Having a fixed swap partition is not always possible. For example, no disk or SSD partitions may be available. In this case, one or more large, preallocated files within the normal file system can be used. Windows uses this approach. However, an optimization can be used here to reduce the amount of nonvolatile storage space needed. Since the program text of every process came from some (executable) file in the file system, the executable file can be used as the swap area. Better yet, since the program text is generally read only, when memory is tight and program pages have to be evicted from memory, they are just discarded and read in again from the executable file when needed. Shared libraries can also work this way.

3.6.6 Separation of Policy and Mechanism

An important principle for managing the complexity of any system is to split policy from mechanism. We will illustrate how this principle can be applied to memory management by having most of the memory manager run as a user-level process—a separation that was first done in Mach (Young et al., 1987) on which we base the discussion below.

A simple example of how policy and mechanism can be separated is shown in Fig. 3-29. Here the memory management system is divided into three parts:

  1. A low-level MMU handler.

  2. A page fault handler that is part of the kernel.

  3. An external pager running in user space.

All the details of how the MMU works are encapsulated in the MMU handler, which is machine-dependent code and has to be rewritten for each new platform the operating system is ported to. The page-fault handler is machine-independent code and contains most of the mechanism for paging. The policy is largely determined by the external pager, which runs as a user process.

Figure 3-29

The figure illustrates a page fault handling with an external pager.

Page fault handling with an external pager.

When a process starts up, the external pager is notified in order to set up the process’ page map and allocate the necessary backing store on nonvolatile storage if need be. As the process runs, it may map new objects into its address space, so the external pager is once again notified.

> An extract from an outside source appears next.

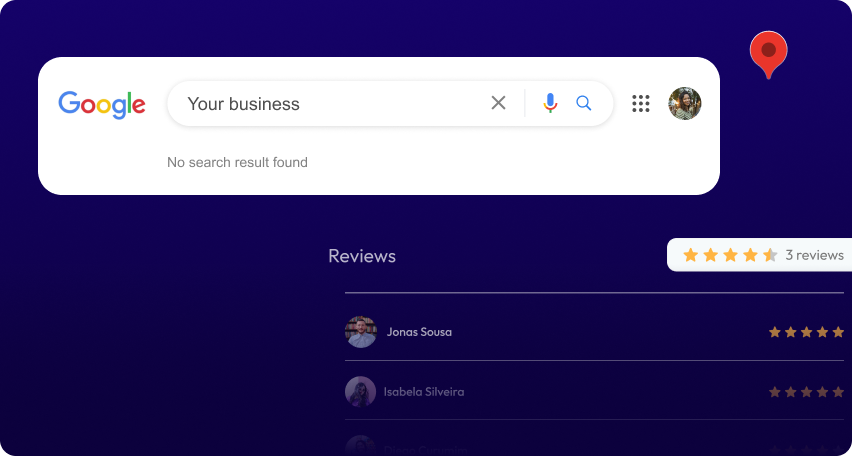This screenshot has width=852, height=456.
Task: Click the reviewer name Jonas Sousa
Action: pyautogui.click(x=419, y=332)
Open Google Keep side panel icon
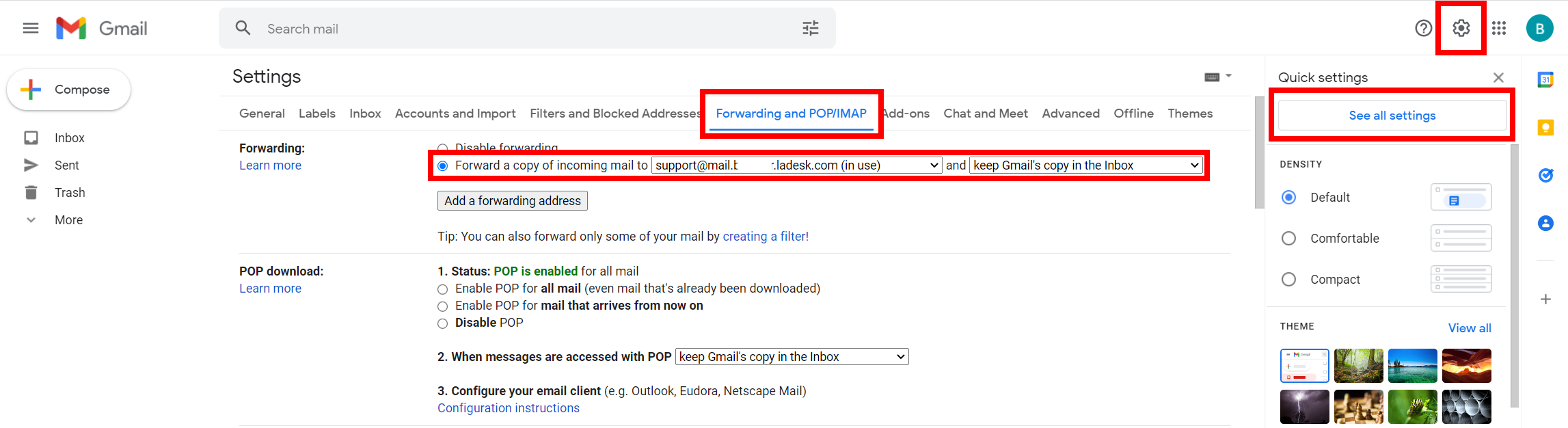Image resolution: width=1568 pixels, height=428 pixels. tap(1545, 127)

Once the process starts running, it may get a page fault. The fault handler figures out which virtual page is needed and sends a message to the external pager, telling it the problem. The external pager then reads the needed page in from the nonvolatile storage and copies it to a portion of its own address space. Then it tells the fault handler where the page is. The fault handler then unmaps the page from the external pager’s address space and asks the MMU handler to put it into the user’s address space at the right place. Then the user process can be restarted.

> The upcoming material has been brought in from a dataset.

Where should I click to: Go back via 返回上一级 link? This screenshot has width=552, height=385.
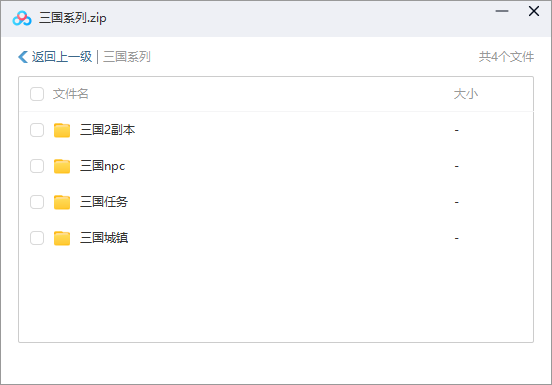point(62,57)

This implementation leaves open where the page replacement algorithm is put. It would be cleanest to have it in the external pager, but there are some problems with this approach. Principal among these is that the external pager does not have access to the R and M bits of all the pages. These bits play a role in many of the paging algorithms. Thus, either some mechanism is needed to pass this information up to the external pager, or the page replacement algorithm must go in the kernel. In the latter case, the fault handler tells the external pager which page it has selected for eviction and provides the data, either by mapping it into the external pager’s address space or including it in a message. Either way, the external pager writes the data to nonvolatile storage.

The main advantage of this implementation is more modular code and greater flexibility. The main disadvantage is the extra overhead of crossing the user-kernel boundary several times and the overhead of the various messages being sent between the pieces of the system. The subject is controversial, but as computers get faster and faster, and the software gets more and more complex, in the long run sacrificing some performance for more reliable software may well be acceptable to most implementers and users. Some operating systems that implement paging in the operating system kernel, such as Linux, nowadays also offer support for ondemand paging in user processes (see for instance userfaultfd).